**TO BE DONE**
• A. From the passage on Swarmer's IPO filing, print the text between "According to its" and "recognise this year).", inclusive.
• B. In the passage on Swarmer's IPO filing, roughly how much revenue did Swarmer make in 2025?

In case you missed it, last week saw an unusual announcement: Swarmer, a less than three-year-old Ukrainian drone software company, filed for an IPO on the Nasdaq. Swarmer is now based in Texas, but is backed by Ukrainian venture firm D3 and has a presence across Poland, Estonia and Ukraine.
It bucks the typical trend of companies filing for an IPO; it’s neither incredibly well-funded, nor generating hefty revenues.
According to its S-1 filing, Swarmer made only about $300k in revenue for 2025, and has consistently burned cash in the past two years (although the company says it has an estimated $33m of expected revenue in the pipeline, 60% of which it anticipates to recognise this year).
Despite its tiny revenue, Swarmer is interesting for a couple of reasons: it was founded in war-torn Ukraine in 2023, and says that since 2024 its tech has been deployed in 100k active combat missions. It would be the first Ukrainian defence tech to go public.

**RAW DATA**
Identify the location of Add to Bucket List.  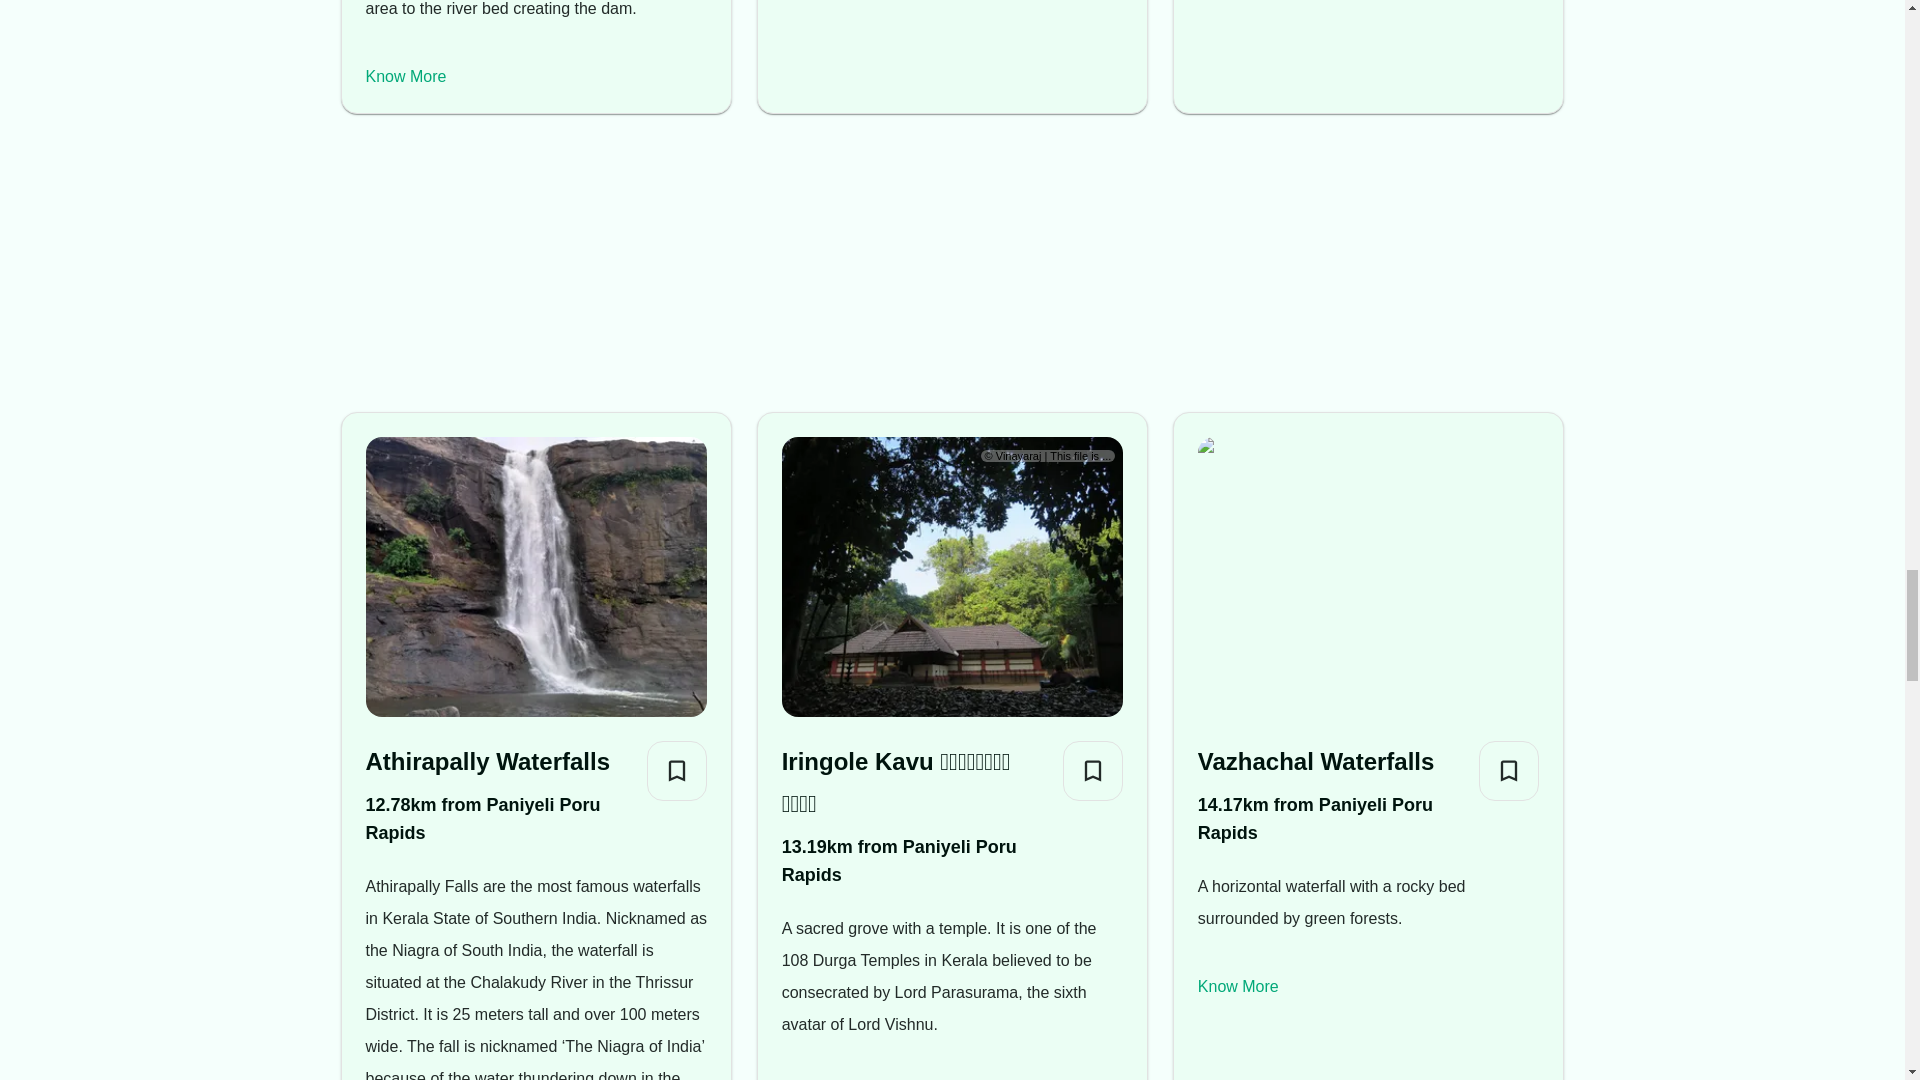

**ANSWERS FOR THIS EXERCISE**
• A.
According to its S-1 filing, Swarmer made only about $300k in revenue for 2025, and has consistently burned cash in the past two years (although the company says it has an estimated $33m of expected revenue in the pipeline, 60% of which it anticipates to recognise this year).

• B. About $300k.